D’abord, celle de la position de Thierry Breton. Le PDG romancier, devenu le symbole de la chape de plomb posée sur la liberté d’expression par l’Europe, était donc moins solide qu’il n'en avait l’air. Le menaçant subissait lui-même des menaces. Un mot de sa lettre de démission laisse perplexe : il évoque la gouvernance « douteuse » d’Ursula von der Leyen. On comprend que, « le 24 juillet, Macron l’a désigné comme le candidat officiel de la France pour un second mandat au collège des commissaires ». Comme il prolongeait son mandat, la France pouvait se contenter de proposer un seul candidat : lui-même, donc. L’assurance d’une reconduite paisible dans ce poste très influent.

La voix de Macron ne compte plus

Le 25 juillet, Macron confirme et propose comme convenu son ami Breton comme candidat pour un second mandat, publiquement. Mais voilà : quelques jours plus tard, dans la dernière période des négociations, explique Breton dans sa lettre, von der Leyen demande à la France de retirer le nom du Français « pour des raisons personnelles dont ils n’ont pas parlé directement », écrit toujours Breton. Diable ! Lesquelles ? Résultat : Breton fait sa valise et son ennemi juré Elon Musk, le propriétaire de X, peut sabrer le champagne. Premier constat : « la voix du président de la République ne compte pas beaucoup », constate le député européen RN Jean-Paul Garraud, joint par BV. Macron aura donc immédiatement ravalé sa superbe, repris sa décision et couché les pouces devant von der Leyen. Grandeur de la France, qu’es-tu donc devenue ?

Il faut dire que, jusqu’au bout, avec une admirable application, Thierry Breton aura réussi à incarner le pire de l’Europe déconnectée, autoritaire et liberticide, menaçant les réseaux sociaux de sanctions financières prohibitives au cas où certains twittos sortiraient des clous imposés. Confiant à Facebook, X et consorts le soin de faire la police, et avec zèle. Séjourné enterrera-t-il cette machine à écraser les mots et les idées ? Rien n’est moins sûr…

L'Élysée fort Chabrol

D'autres questions qui en disent long sur le fonctionnement de l’Europe et sur la pauvre peau de chagrin qu’est devenue la souveraineté française, par la volonté des élus représentants du peuple français. Un comble ! On s’étonne, ainsi, de voir nommé à ce poste majeur en Europe et particulièrement dangereux le très falot Stéphane Séjourné, éphémère ministre des Affaires étrangères marqué par l’aveu de ses difficultés de lecture. Séjourné n’a pas été porté à la Commission par le talent. Alors, à quoi ou à qui doit-il ce poste ?
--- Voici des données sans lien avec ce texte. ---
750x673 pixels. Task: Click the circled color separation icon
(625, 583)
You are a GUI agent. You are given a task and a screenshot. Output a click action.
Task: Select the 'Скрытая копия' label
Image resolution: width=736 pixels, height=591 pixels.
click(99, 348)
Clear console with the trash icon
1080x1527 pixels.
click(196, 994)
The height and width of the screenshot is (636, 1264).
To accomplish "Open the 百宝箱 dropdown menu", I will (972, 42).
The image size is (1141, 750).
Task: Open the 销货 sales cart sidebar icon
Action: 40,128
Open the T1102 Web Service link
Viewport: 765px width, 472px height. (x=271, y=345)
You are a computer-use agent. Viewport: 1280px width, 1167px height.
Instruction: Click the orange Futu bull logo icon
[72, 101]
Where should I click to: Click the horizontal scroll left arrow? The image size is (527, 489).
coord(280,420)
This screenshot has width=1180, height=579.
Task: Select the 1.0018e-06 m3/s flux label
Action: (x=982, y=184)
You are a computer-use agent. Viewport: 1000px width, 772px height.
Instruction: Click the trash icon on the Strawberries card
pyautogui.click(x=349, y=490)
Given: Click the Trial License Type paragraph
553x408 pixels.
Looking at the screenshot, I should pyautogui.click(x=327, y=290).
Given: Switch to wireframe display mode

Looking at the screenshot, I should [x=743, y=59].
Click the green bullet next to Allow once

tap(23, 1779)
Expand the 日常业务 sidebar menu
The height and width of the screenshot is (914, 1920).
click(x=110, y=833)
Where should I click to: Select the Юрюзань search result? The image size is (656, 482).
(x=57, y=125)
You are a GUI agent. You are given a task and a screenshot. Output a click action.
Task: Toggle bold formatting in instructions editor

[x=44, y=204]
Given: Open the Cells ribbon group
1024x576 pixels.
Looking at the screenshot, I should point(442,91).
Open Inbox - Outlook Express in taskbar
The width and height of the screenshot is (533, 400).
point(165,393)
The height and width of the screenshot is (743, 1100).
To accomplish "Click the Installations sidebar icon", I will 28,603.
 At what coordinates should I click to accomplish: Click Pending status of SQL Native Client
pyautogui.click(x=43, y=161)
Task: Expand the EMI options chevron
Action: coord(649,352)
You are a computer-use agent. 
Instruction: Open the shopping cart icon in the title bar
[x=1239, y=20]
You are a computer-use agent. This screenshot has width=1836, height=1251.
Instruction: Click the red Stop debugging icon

Par ailleurs, « il semblerait que la nomination de Séjourné ait eu l’accord du Premier ministre Michel Barnier, avance Jean-Paul Garraud. Au-delà de la personne de Séjourné, nommer un macroniste pur sucre pour représenter la France signifie que la politique du pays sera la même ». Comment la stratégie d'indépendance prônée par Barnier lors des débats pour la présidence LR en 2021 s'accommodera-t-elle d'un Séjourné au poste de Breton ?

Caparaçonné dans un Élysée qui prend peu à peu des allures de fort Chabrol, le très européiste Président français verrouille sans doute le dernier carré de son champ d’intervention, son domaine réservé et la passion d’une vie : l’Europe supranationale qu’il sert fidèlement depuis ses débuts en politique. Le voici sous haute surveillance de celle qu’il rêva de remplacer un jour : von der Leyen est désormais embarquée dans les flots tumultueux qui agitent la barque du mondialisme et sa version régionale, l’Europe. Jean-Paul Garraud voit dans le départ soudain et emblématique de Thierry Breton « la fin du cycle maastrichtien », résultat de la poussée des droites patriotes dans tout l’Occident.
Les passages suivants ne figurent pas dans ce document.